Trichoplax Adhaerens - Locomotion

Locomotion

Placozoa can move in two different ways on solid surfaces: First, their ciliated crawling sole lets them glide slowly across the substrate; second, they can change location by modifying their body shape, as an amoeba does. These movements are not centrally coordinated, since no muscle or nerve tissues exist. It can happen that an individual moves simultaneously in two different directions and consequently divides into two parts.

It has been possible to demonstrate a close connection between body shape and the speed of locomotion, which is also a function of available food:

• At low nutrient density, the spread-out area fluctuates slightly but irregularly; speed remains relatively constant at about 15 micrometres per second.

• If nutrient density is high, however, the area covered oscillates with a stable period of about 8 minutes, in which the greatest extent reached by the organism can be as much as twice the smallest. Its speed, which remains consistently below 5 micrometres per second, varies with the same period. In this case, a high speed always corresponds to a reduced area, and vice versa.

Since the transition is not smooth but happens abruptly, the two modes of extension can be very clearly separated from one another. As a simplification, Trichoplax adhaerens can be modeled as a nonlinear dynamic system that is far from thermodynamic equilibrium.
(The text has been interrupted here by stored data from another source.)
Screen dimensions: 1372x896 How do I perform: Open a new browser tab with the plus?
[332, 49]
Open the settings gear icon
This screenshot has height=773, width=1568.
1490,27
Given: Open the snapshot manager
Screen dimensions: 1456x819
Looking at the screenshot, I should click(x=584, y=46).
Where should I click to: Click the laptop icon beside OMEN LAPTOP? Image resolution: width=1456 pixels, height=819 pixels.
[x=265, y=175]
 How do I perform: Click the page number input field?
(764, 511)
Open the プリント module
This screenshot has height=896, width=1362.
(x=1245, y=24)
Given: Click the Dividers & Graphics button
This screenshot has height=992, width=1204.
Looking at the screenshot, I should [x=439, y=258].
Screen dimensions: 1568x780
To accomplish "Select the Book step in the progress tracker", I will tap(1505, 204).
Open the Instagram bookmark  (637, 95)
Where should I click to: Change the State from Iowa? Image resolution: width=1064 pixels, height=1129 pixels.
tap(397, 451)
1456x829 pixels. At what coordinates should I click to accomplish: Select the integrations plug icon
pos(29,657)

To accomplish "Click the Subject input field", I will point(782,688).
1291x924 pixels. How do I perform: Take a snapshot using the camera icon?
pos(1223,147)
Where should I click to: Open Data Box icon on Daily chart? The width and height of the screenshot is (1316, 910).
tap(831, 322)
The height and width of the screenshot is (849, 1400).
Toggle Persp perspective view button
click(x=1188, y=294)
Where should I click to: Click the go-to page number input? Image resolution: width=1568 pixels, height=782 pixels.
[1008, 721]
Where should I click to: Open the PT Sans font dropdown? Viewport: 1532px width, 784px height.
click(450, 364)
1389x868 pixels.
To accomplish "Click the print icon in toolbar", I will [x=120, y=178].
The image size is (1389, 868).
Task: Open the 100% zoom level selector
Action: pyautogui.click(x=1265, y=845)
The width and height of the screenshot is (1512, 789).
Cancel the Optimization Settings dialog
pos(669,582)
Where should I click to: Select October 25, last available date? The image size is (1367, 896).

The following is a qualitative explanation of the animal's behavior:

• At low nutrient density, Trichoplax maintains a constant speed in order to uncover food sources without wasting time.

• Once such a source is identified by high nutrient density, the organism increases its area in regular increments and thereby enlarges the surface in contact with substrate. This enlarges the surface through which nutrients can be ingested. The animal reduces its speed at the same time in order to actually consume all of the available food.

• Once this is nearly completed, Trichoplax reduces its area again to move on. Because food sources such as algal mats are often relatively extensive, it is reasonable for such an animal to stop moving after a brief period in order to flatten out again and absorb nutrients. Thus Trichoplax progresses relatively slowly in this phase.

The actual direction in which Trichoplax moves each time is random: if we measure how fast an individual animal moves away from an arbitrary starting point, we find a linear relationship between elapsed time and mean square distance between starting point and present location. Such a relationship is also characteristic of random Brownian motion of molecules, which thus can serve as a model for locomotion in the Placozoa.

Small animals are also capable of swimming actively with the aid of their cilia. As soon as they come into contact with a possible substrate, a dorsoventral response occurs: the dorsal cilia continue to beat, whereas the cilia of ventral cells stop their rhythmic beating. At the same time, the ventral surface tries to make contact with the substrate; small protrusions and invaginations, the microvilli found on the surface of the columnar cells, help in attaching to the substrate via their adhesive action.